The guard’s restless feet seemed about to kick him, so Carter made an effort to get up. He held to the door of the cell nearest him, and felt the helping hand of an inmate who reached through the bars to lift him by the forearm. It was a black hand. “I’m supposed to get to the hospital ward.”
“Where’s your pass?” asked the guard.
Carter wiped a trickle from his cheek and was surprised to see that it was blood. “I was on my way to get a pass. I got knocked down.”
“Where you belong?” asked the guard.
“A-block, number nine,” Carter answered automatically. “The doctor told me I could have a shot when I needed it.” He raised one hand slightly.
“Come on,” said the guard, and walked off in the direction of the cage.
Carter made it, supporting himself now and then, pushing himself on by the bars of the cells he passed. He heard words of encouragement whispered from several cells, curses at the screws. The guard went into the cage, and Carter clung to the bars of the first cell and waited. The guard came out with a pass and beckoned to him. Carter started toward him and fell to the floor. The guard shouted:
“Eddie! Frank! Gimme a hand here!”
They took him by the arms and hustled him toward the other end of the block, which now looked ten miles long. By the time they got to the elevator, the guards mumbled to each other about Cherny getting killed because of
this
, because of this guy’s thumbs. “What a life, and look what they pay us . . .” “Sons of bitches . . .” “And if we accidentally killed one of
them
— Ha!” The elevator door slid open.
Pete came up with a surprised look on his face, his one eye open wide.
“He got a little beat up,” one of the guards said to Pete.
Helped by Pete, Carter reached his old bed, protecting his thumbs to the last until he was lying on his back and could let his hands drop to his sides.

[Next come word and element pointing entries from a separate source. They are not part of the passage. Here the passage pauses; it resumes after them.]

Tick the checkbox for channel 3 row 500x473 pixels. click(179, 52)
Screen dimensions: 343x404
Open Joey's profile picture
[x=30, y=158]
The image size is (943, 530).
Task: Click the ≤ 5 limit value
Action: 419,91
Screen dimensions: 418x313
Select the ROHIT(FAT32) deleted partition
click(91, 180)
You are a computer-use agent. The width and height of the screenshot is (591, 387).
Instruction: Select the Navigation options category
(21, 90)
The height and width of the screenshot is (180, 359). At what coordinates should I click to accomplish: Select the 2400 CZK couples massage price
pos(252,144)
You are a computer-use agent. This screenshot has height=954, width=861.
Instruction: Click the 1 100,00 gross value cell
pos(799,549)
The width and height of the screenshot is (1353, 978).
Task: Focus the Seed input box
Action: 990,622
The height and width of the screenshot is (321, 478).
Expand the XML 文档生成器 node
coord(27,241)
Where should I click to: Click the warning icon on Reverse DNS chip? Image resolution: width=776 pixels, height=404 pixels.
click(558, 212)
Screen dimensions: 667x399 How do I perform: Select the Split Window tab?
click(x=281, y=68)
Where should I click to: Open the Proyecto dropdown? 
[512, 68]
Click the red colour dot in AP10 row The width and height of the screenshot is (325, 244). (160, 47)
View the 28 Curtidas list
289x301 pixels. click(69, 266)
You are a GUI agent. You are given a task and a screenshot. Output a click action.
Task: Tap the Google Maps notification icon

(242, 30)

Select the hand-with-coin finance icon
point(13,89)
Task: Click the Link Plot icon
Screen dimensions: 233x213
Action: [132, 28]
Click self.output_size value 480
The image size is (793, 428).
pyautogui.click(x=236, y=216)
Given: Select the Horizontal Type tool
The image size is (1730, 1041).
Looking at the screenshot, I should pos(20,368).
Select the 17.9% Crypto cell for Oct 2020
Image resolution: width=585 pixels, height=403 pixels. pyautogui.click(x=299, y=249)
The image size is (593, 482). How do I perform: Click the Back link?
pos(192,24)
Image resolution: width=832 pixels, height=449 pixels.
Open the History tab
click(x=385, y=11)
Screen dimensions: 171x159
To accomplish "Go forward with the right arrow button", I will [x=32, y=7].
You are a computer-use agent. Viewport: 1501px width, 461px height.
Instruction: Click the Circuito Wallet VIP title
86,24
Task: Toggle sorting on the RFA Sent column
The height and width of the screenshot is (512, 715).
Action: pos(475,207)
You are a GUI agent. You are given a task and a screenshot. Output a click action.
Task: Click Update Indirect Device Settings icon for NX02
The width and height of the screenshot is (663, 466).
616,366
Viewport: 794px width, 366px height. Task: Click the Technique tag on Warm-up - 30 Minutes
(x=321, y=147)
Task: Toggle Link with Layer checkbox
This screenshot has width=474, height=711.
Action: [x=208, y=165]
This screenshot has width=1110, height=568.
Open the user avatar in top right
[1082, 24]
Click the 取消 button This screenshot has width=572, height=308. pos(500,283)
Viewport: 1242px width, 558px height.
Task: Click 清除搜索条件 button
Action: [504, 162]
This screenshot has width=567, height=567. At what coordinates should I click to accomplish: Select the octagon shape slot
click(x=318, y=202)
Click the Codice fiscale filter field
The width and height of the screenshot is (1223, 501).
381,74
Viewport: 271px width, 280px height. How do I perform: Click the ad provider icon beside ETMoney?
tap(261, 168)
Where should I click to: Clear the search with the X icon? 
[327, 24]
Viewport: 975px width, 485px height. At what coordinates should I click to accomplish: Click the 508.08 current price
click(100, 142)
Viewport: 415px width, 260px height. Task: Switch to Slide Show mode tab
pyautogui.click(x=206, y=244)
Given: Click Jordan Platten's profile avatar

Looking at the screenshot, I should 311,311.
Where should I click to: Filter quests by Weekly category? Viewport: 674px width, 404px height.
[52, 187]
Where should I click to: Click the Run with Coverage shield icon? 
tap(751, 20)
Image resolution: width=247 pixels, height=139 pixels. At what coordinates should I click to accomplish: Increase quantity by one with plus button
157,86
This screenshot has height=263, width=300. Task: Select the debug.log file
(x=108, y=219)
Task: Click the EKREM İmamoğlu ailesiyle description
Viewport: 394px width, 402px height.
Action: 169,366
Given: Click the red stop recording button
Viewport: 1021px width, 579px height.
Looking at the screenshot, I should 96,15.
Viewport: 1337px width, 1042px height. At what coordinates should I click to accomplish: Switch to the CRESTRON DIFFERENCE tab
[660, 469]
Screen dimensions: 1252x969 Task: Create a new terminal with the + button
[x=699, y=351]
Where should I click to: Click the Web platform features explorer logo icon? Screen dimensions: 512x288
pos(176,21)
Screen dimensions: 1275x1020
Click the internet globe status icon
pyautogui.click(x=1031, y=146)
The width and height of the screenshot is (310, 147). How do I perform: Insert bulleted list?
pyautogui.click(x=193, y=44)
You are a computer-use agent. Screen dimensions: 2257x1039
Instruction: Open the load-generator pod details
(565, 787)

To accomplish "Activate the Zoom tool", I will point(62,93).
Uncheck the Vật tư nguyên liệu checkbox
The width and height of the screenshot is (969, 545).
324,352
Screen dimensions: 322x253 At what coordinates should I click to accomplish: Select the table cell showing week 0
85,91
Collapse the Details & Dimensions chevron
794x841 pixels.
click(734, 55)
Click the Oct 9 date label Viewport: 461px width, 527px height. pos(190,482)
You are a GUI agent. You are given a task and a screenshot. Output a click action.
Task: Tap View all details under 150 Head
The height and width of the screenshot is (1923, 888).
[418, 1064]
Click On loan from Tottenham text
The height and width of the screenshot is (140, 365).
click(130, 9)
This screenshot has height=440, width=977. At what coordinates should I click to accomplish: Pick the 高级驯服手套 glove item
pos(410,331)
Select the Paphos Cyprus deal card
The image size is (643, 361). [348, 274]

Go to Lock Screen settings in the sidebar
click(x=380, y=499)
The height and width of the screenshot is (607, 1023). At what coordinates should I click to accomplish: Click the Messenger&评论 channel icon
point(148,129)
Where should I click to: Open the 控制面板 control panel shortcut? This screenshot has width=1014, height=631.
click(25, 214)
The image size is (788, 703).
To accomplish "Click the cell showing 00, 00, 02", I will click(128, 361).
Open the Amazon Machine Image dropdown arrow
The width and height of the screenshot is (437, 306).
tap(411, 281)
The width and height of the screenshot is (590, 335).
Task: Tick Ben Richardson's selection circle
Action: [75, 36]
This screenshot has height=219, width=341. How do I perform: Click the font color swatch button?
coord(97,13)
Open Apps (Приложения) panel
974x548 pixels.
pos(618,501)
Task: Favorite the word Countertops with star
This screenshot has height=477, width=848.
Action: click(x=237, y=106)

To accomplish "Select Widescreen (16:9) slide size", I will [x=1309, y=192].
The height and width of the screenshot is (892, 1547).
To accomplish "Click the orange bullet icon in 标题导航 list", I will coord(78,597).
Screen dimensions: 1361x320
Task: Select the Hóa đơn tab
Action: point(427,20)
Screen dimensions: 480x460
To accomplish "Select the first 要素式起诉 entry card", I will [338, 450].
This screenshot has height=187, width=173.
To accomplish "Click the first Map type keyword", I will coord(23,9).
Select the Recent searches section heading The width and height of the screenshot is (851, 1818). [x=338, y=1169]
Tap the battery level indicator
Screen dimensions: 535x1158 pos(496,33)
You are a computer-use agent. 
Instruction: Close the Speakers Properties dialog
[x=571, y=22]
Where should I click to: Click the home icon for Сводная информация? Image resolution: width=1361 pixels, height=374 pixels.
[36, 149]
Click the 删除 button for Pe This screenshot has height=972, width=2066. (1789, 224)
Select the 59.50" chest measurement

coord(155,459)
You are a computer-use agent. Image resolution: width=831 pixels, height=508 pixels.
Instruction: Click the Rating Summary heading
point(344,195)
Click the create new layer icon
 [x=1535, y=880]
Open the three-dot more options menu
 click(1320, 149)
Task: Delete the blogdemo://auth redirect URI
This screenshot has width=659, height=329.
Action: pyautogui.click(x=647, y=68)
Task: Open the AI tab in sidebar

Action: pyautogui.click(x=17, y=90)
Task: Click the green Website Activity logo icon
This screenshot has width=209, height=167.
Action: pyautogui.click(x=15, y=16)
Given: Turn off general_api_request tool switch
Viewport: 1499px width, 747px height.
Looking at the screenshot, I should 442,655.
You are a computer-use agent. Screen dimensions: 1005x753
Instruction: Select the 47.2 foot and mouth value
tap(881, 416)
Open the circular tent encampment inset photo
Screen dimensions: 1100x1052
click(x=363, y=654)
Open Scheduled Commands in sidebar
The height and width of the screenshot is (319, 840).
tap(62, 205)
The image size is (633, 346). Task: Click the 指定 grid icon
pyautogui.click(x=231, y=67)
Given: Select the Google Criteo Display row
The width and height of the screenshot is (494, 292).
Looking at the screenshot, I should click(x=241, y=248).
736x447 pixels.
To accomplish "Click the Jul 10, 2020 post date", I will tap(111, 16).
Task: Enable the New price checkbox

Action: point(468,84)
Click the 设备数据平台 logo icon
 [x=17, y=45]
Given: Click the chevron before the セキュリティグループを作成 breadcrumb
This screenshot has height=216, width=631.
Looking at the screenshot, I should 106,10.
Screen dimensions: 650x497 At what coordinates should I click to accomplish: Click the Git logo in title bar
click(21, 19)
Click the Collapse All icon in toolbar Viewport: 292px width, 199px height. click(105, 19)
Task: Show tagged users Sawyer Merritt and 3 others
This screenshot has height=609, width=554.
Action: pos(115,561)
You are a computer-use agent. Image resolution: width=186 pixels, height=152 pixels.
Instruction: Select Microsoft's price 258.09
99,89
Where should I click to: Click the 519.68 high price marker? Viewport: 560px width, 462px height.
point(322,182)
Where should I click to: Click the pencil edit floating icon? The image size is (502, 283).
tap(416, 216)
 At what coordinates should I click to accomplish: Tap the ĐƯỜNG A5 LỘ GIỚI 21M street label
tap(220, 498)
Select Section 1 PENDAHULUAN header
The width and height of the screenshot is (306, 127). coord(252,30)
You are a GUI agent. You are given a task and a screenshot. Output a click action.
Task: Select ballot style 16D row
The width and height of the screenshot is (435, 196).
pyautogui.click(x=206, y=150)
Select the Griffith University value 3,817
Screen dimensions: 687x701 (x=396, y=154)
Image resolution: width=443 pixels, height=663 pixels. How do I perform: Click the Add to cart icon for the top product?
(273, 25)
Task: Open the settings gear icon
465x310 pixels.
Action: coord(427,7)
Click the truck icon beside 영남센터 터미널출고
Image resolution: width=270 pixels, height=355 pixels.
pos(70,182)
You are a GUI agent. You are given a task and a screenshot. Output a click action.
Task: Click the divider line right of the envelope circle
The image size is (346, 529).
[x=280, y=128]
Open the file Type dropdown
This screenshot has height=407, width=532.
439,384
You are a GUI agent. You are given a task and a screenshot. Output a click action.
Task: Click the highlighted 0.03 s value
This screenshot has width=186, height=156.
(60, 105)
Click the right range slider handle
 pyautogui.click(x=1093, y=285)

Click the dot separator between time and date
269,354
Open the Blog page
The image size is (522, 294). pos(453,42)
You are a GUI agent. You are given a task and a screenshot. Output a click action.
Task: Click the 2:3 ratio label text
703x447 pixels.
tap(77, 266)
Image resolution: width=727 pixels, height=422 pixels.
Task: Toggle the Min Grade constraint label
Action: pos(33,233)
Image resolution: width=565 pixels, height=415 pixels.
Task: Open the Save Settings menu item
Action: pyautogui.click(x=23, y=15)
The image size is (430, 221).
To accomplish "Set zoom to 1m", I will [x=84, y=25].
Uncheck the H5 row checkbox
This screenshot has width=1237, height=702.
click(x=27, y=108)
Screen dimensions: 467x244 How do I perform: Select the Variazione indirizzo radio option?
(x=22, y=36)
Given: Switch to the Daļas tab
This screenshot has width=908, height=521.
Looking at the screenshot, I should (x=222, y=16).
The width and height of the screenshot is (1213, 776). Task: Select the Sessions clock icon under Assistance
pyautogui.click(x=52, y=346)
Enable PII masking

Pete was busy with the needle.
“What happened?” Pete asked. “Jesus, you got a knot over your eye like a baseball. Wait a second.” He went away.
The morphine had not yet begun to fight. He imagined it coursing vigorously through his veins, looking to right and left for pain, finding it and then—attack! Quick as a pouncing tiger. Pete was swabbing his forehead with alcohol.
“What happened? I heard there was nearly a riot. We could hear it way up here. One of the guards got hurt? The doc got called down— They beat you up again? The screws beat you up?” There was no sympathy in his voice, only curiosity.
“Cherny got killed,” Carter said.
“Wasted,” Pete was saying. “Well, well, well. Who did it? Could you see?”
“All of ’em,” Carter answered drowsily. “Pete, I’ve got to get my stuff from number nine.”
“Okay, I’ll go down now.” Pete went.
Then Carter was alone with the dreams in his head. He saw Hazel in a blue and white bathing suit with a white cap on, as she had looked one summer in— Where? What summer? He saw a long, sunny beach, and they were going to take a run in a moment with Timmy along the sand at the water’s edge. The sky stretched endlessly blue above them. Afterward, they went to a restaurant on the shore and had broiled bass and especially good french fried potatoes, then they drove back to the cottage they had rented. Hazel took her bandana off and let the wind blow her hair. Carter remembered: that was in New Hampshire, two summers ago.